C’est notamment le cas :
- lorsque le salarié le demande (par une demande écrite et motivée) en raison de contraintes personnelles ou parce qu’il cumule plusieurs emplois lui permettant d’atteindre au moins cette durée minimale d’activité ;
- si une convention ou un accord de branche étendu le prévoit ;
- lorsque le salarié est un étudiant âgé de moins de 26 ans qui a besoin d’une durée du travail compatible avec ses études.
Étant précisé que les représentants du personnel sont informés des demandes de dérogations individuelles à la durée minimale de 24 heures afin de lutter contre les dérives et le risque de pressions ou de chantage de l'employeur.
Par ailleurs, lorsqu’une convention ou un accord de branche étendu le permet, il est possible, par avenant au contrat de travail, d’augmenter temporairement la durée de travail d’un salarié.
L’avantage est que les heures accomplies dans la limite de cet avenant ne constituent pas des heures complémentaires et ne sont donc pas concernées par la nouvelle majoration de 10 % (sauf disposition contraire dans l’accord de branche étendu). S’agissant des heures accomplies au-delà du nombre d’heures inclues dans l’avenant, celles-ci constituent des heures complémentaires majorées à 25 %.
À noter que cette latitude décisionnelle laissée aux entreprises reste limitée à 8 avenants par salarié par an (sauf remplacement d’un salarié absent), voire moins selon ce que prévoit l’accord de branche étendu.
- Dans notre affaire, un salarié avait verbalement été engagé en CDI à temps partiel par une société, en qualité d'ouvrier avicole plumier. Suite à sa démission, il avait saisi la juridiction prud'homale pour obtenir notamment le paiement d'un rappel de salaires. La société contestait la requalification du contrat de travail en contrat à temps complet ainsi que sa condamnation à verser au salarié diverses sommes à titre de rappel de salaires et congés payés afférents.
Quid juris : L'absence de contrat à temps partiel écrit mentionnant la durée hebdomadaire ou, le cas échéant, mensuelle prévue et la répartition de la durée du travail entre les jours de la semaine ou les semaines du mois, fait-elle présumer que l'emploi est à temps complet ?
En l'espèce, le salarié ne niait pas avoir été employé qu'à temps partiel par la société. En effet, il avait travaillé certains jours bien déterminés et selon des horaires qu'il fixait lui-même, de sorte qu'il n'avait pas à constamment se tenir à la disposition de l'employeur. De plus, sur une période de deux années consécutives, il avait un horaire mensuel fixe de 91 heures, dont rien ne démontrait qu'il aurait été dépassé.

CONSIGNES:
- a) Recopiez le passage du texte fourni compris entre « À noter que » et « congés payés afférents. », ces deux segments inclus.
- b) Pour chaque affirmation, dites par oui ou par non si elle concorde avec le texte fourni et citez mot pour mot les termes du texte qui tranchent. (i) Les heures effectuées au-delà du nombre d'heures prévu par l'avenant sont majorées à 25 %. (ii) Une entreprise peut conclure jusqu'à 12 avenants par salarié et par an. (iii) Dans l'affaire présentée, le salarié avait été engagé par un contrat écrit.

EXTRAIT DE DONNÉES:
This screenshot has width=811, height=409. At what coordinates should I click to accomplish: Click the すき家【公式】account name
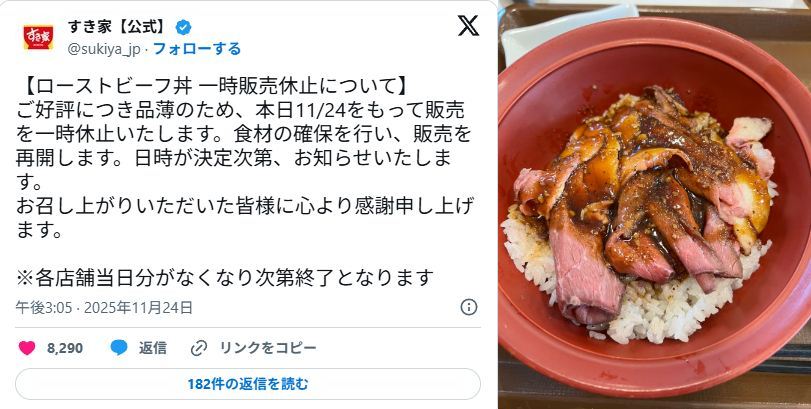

CORRIGÉ:
- a)
À noter que cette latitude décisionnelle laissée aux entreprises reste limitée à 8 avenants par salarié par an (sauf remplacement d’un salarié absent), voire moins selon ce que prévoit l’accord de branche étendu.
- Dans notre affaire, un salarié avait verbalement été engagé en CDI à temps partiel par une société, en qualité d'ouvrier avicole plumier. Suite à sa démission, il avait saisi la juridiction prud'homale pour obtenir notamment le paiement d'un rappel de salaires. La société contestait la requalification du contrat de travail en contrat à temps complet ainsi que sa condamnation à verser au salarié diverses sommes à titre de rappel de salaires et congés payés afférents.

- b)
(i) Oui : « celles-ci constituent des heures complémentaires majorées à 25 % ».
(ii) Non : « reste limitée à 8 avenants par salarié par an ».
(iii) Non : « un salarié avait verbalement été engagé en CDI à temps partiel ».